Affaire Michel Thierry Atangana ou l'état de névrose avancée d'un sérail camerounais

 

Affaire Thierry Michel Atangana: sortir des faux-semblants et du double discours

Ce n'est effectivement que par la névrose que l'on pourrait expliquer l’acharnement irrationnel qu'un certain sérail camerounais voue à un homme qui aura passé seize années (16) de sa sa vie dans une minuscule cellule du Secrétariat d’État à la Défense (SED) du Cameroun, sans un début de preuve sur sa culpabilité.

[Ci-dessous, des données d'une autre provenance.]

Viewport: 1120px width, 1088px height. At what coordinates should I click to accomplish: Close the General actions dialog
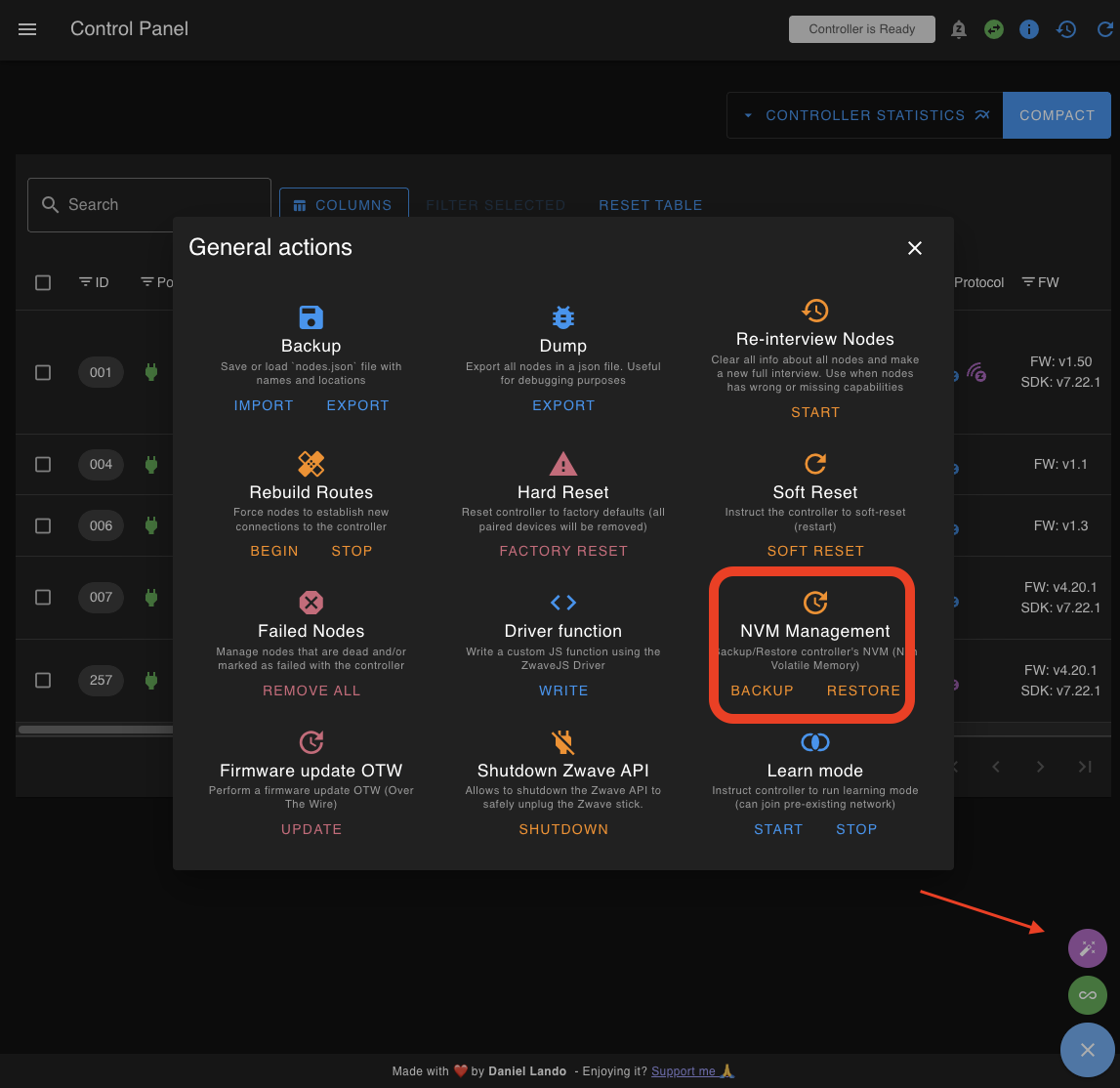914,248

Il n'empêche durant cette longue période, chaque-fois que sa défense ou ses proches ont eu à exiger le simple respect de ses droits (uniquement des droits du justiciable Thierry Michel Atangana), il s'est toujours trouvé un larbin du régime en place, un franc tireur anonyme, voire un mendiant déguisé en journaliste... pour calomnier cet homme, brocarder son parcours académique et professionnel, lui prêter des ambitions injustifiées ou des acquisitions matérielles sans commune mesure avec les accusations souvent fantaisistes et fallacieuses qui lui ont valu d'être emprisonné depuis juin 1997.

Toutes ces manœuvres dilatoires n'ont jusqu'ici eu qu'un seul but : détourner l'attention de l'opinion publique nationale et internationale sur le fond du dossier d'accusation et la réalité du moment, c'est-à-dire l'engagement pris le 30 janvier 2013 sur le perron de l'Élysée par le Président de la République du Cameroun Paul BIYA lorsqu'il disait, je cite :


« Nous attendons la décision de la Cour suprême pour voir ce qu'il y a lieu de faire. Notre souci c'est qu'il y ait le maximum de gens libres »


Au regard de l’innocence qui est la sienne, Thierry Michel Atangana aurait dû être un homme libre depuis 1997. Nous œuvrons modestement au sein de son comité de soutien à ce qu'il le redevienne. C'est cela la raison de notre engagement.

La longueur des parchemins et autres faits d'armes prêtés aux René Emmanuel Sadi, Jean Claude Zingui, Charles Etienne Lekene Donfack, Luc Sindjoun, Séraphin Magloire Fouda, Narcisse Mouelle Kombi, Ebénézer Njoh Mouelle …nous importe peu.

En effet depuis plus de trente (30) années, ce ne serait pas faire injure au Cameroun de reconnaître qu'en matière d'expertises en tous genres, ce pays n'a aussi eu que les «savants » qu'il mérite!